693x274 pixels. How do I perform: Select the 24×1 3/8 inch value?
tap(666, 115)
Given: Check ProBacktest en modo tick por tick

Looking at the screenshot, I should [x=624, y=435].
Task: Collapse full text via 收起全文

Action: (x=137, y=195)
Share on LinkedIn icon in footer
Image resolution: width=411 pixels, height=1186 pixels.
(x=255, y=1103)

==========

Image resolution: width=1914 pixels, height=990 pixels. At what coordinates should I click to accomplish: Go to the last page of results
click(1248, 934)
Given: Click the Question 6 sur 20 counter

==========

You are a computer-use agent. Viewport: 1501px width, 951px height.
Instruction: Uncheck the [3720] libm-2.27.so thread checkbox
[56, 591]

==========

__WHAT IS NEEDED__. All lines in the listing above between the line with "Image resolution: width=1914" and the line with "Given: Click the Question 6 sur 20 counter", inclusive, should be set down exactly, and no line outside that range.

__COMPLETED TASK__.
Image resolution: width=1914 pixels, height=990 pixels. At what coordinates should I click to accomplish: Go to the last page of results
click(1248, 934)
Given: Click the Question 6 sur 20 counter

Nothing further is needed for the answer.